Element and text location data:
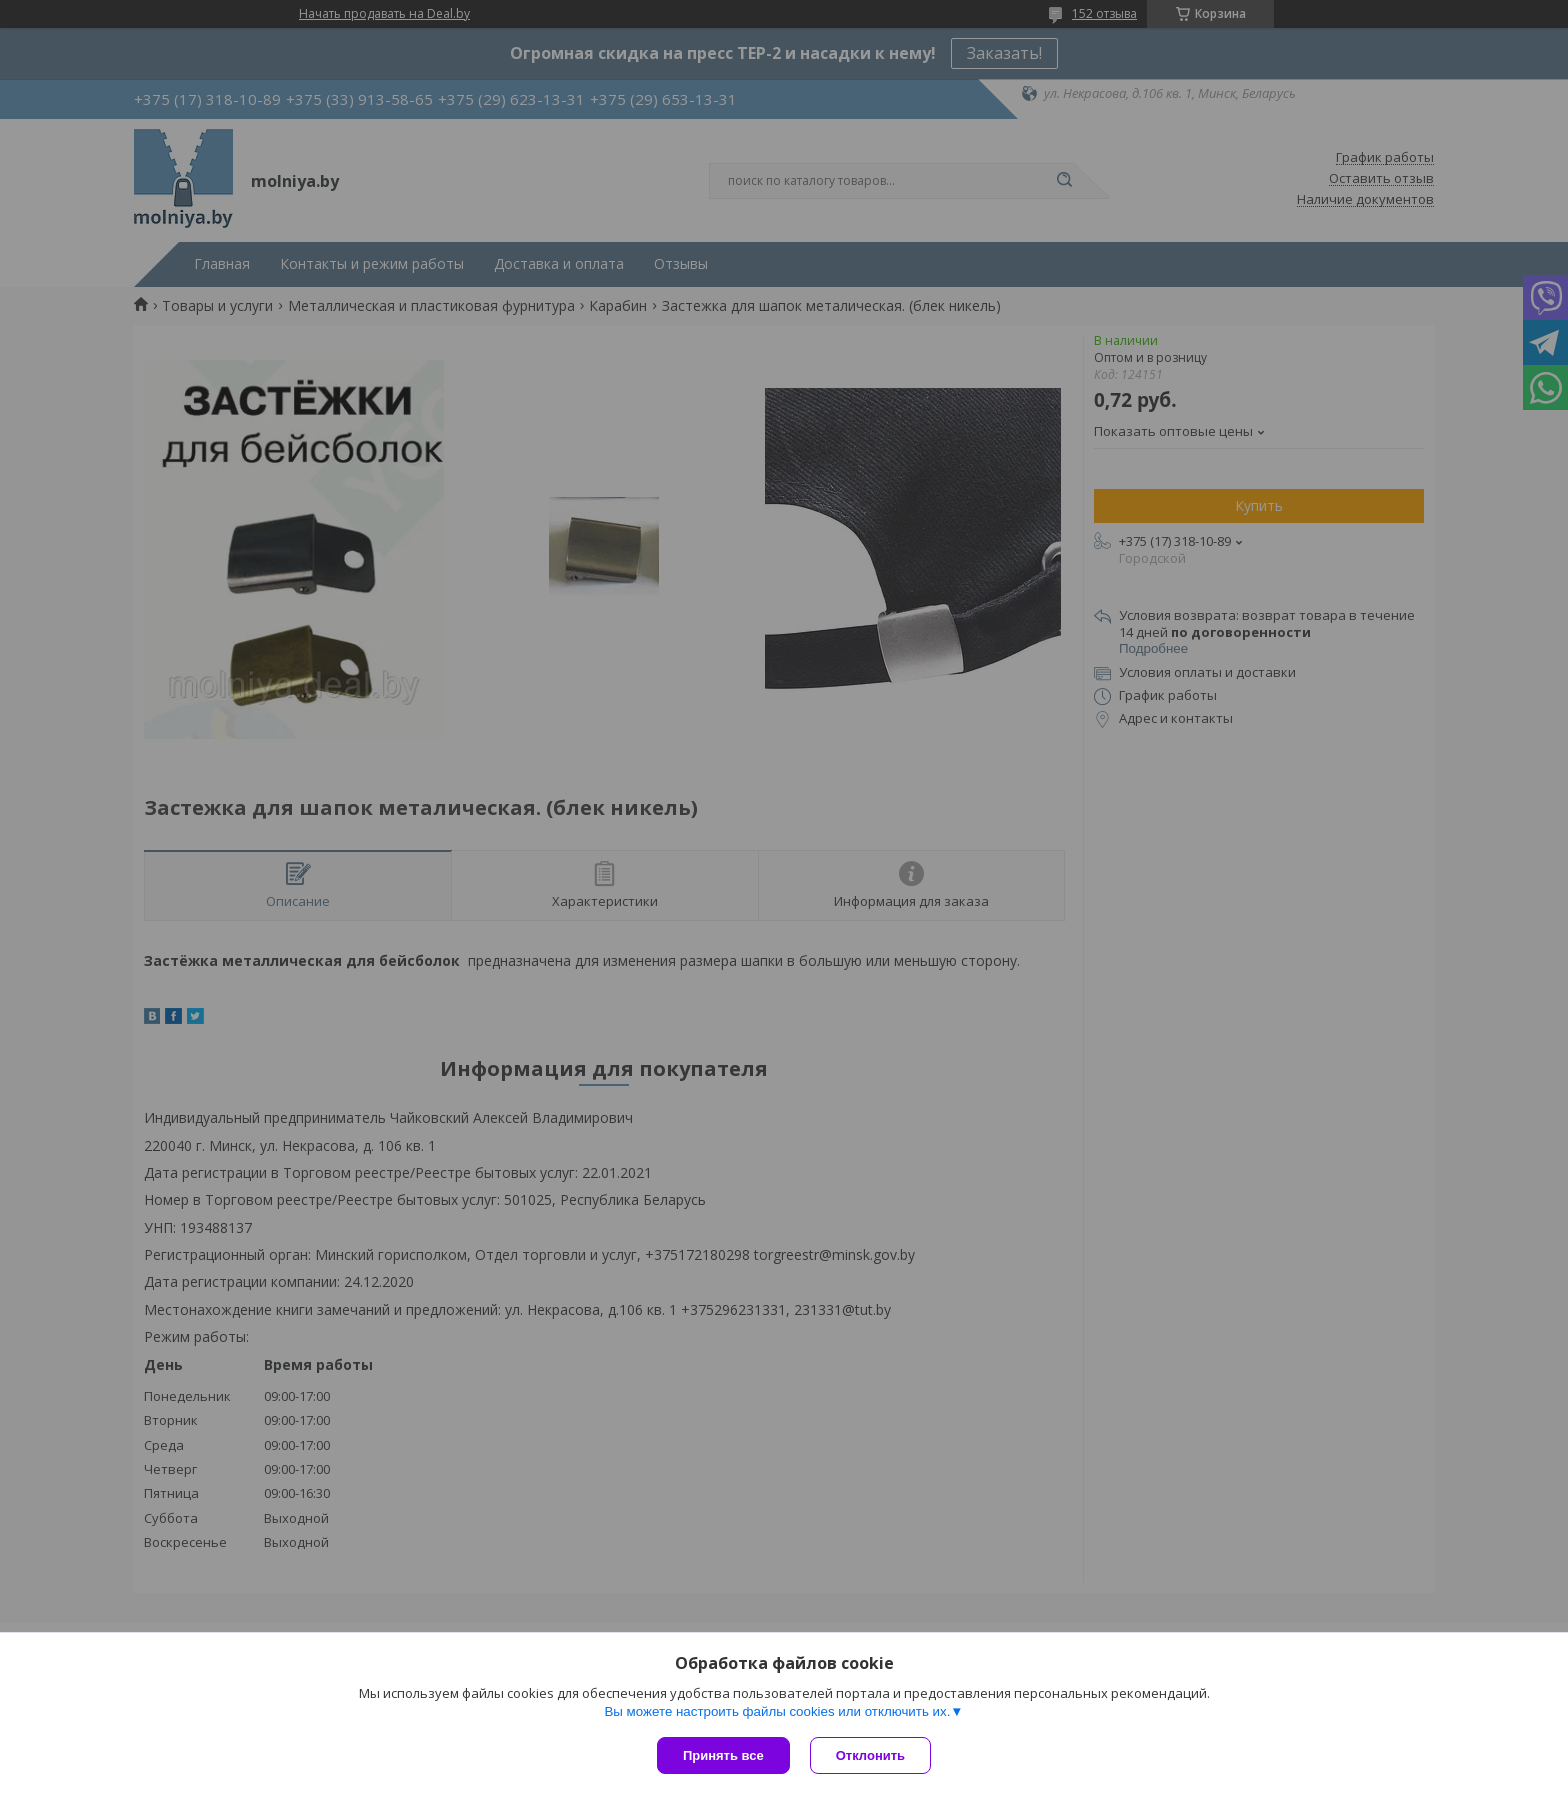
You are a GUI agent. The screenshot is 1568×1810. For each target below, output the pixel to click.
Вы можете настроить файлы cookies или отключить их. (777, 1711)
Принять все (723, 1755)
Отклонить (870, 1755)
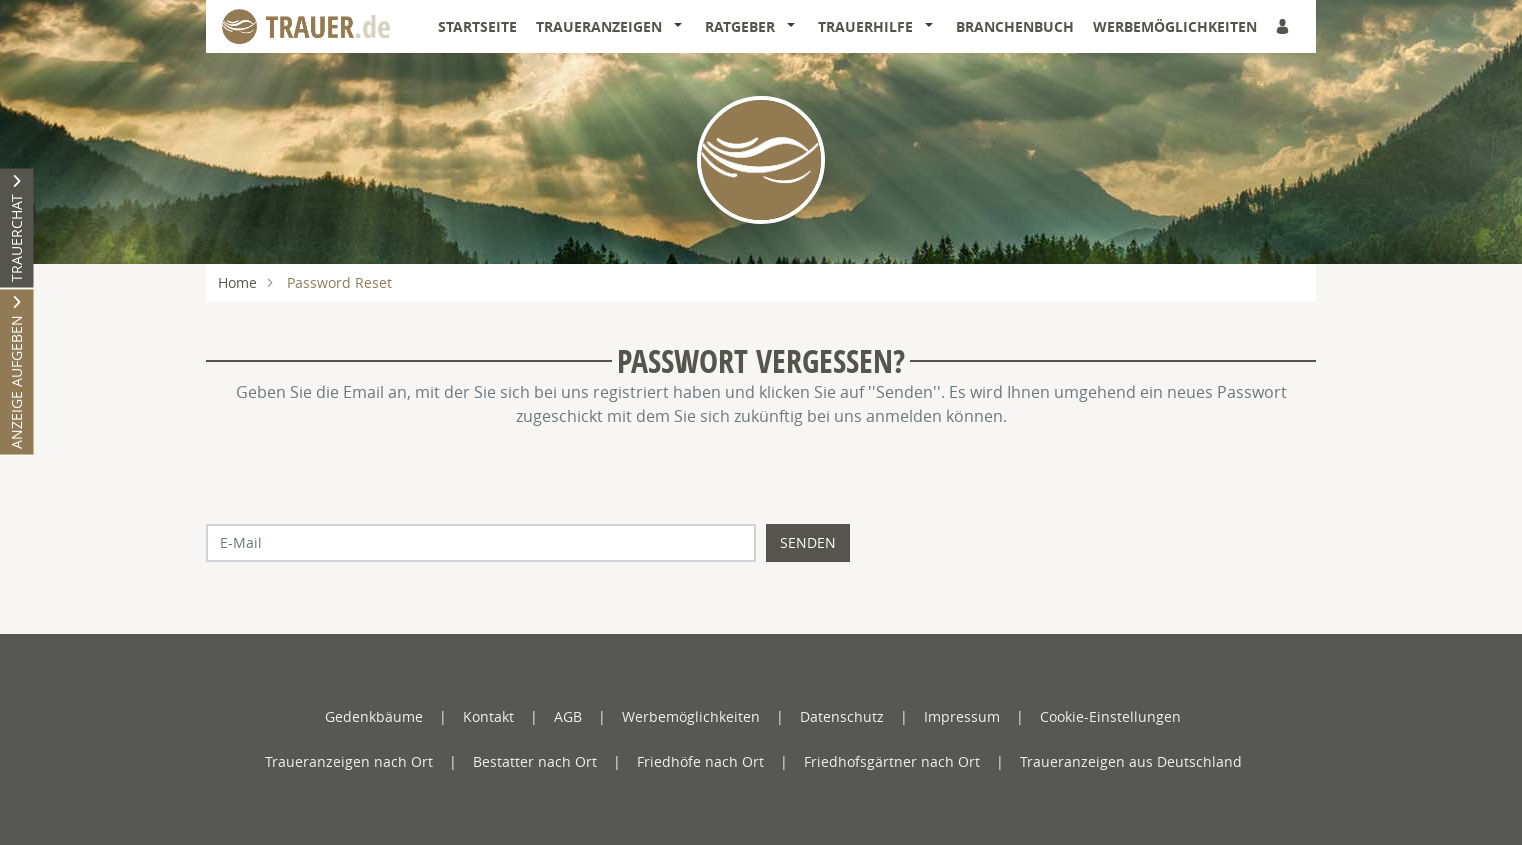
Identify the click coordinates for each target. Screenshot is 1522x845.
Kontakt (488, 716)
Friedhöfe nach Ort (700, 761)
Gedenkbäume (374, 716)
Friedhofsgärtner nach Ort (892, 761)
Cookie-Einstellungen (1110, 716)
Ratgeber (740, 26)
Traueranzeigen (599, 26)
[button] (682, 27)
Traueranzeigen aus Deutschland (1131, 761)
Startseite (477, 26)
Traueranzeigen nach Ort (349, 761)
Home (237, 282)
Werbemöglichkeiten (1175, 26)
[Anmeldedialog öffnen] (1284, 26)
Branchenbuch (1015, 26)
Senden (808, 542)
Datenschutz (842, 716)
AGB (568, 716)
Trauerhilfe (865, 26)
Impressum (962, 716)
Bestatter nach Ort (535, 761)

→ GIVEN TASK: Turn every line of the items above into a Markdown table with the columns "No." and "Line," numbering the rows and skipping blank lines. Leave the pictures out of the table.

→ WRITTEN RESPONSE:
| No. | Line |
|---|---|
| 1 | You are a GUI agent. The screenshot is 1568×1810. For each target below, output the pixel to click. |
| 2 | Вы можете настроить файлы cookies или отключить их. (777, 1711) |
| 3 | Принять все (723, 1755) |
| 4 | Отклонить (870, 1755) |
| 5 | Identify the click coordinates for each target. Screenshot is 1522x845. |
| 6 | Kontakt (488, 716) |
| 7 | Friedhöfe nach Ort (700, 761) |
| 8 | Gedenkbäume (374, 716) |
| 9 | Friedhofsgärtner nach Ort (892, 761) |
| 10 | Cookie-Einstellungen (1110, 716) |
| 11 | Ratgeber (740, 26) |
| 12 | Traueranzeigen (599, 26) |
| 13 | [button] (682, 27) |
| 14 | Traueranzeigen aus Deutschland (1131, 761) |
| 15 | Startseite (477, 26) |
| 16 | Traueranzeigen nach Ort (349, 761) |
| 17 | Home (237, 282) |
| 18 | Werbemöglichkeiten (1175, 26) |
| 19 | [Anmeldedialog öffnen] (1284, 26) |
| 20 | Branchenbuch (1015, 26) |
| 21 | Senden (808, 542) |
| 22 | Datenschutz (842, 716) |
| 23 | AGB (568, 716) |
| 24 | Trauerhilfe (865, 26) |
| 25 | Impressum (962, 716) |
| 26 | Bestatter nach Ort (535, 761) |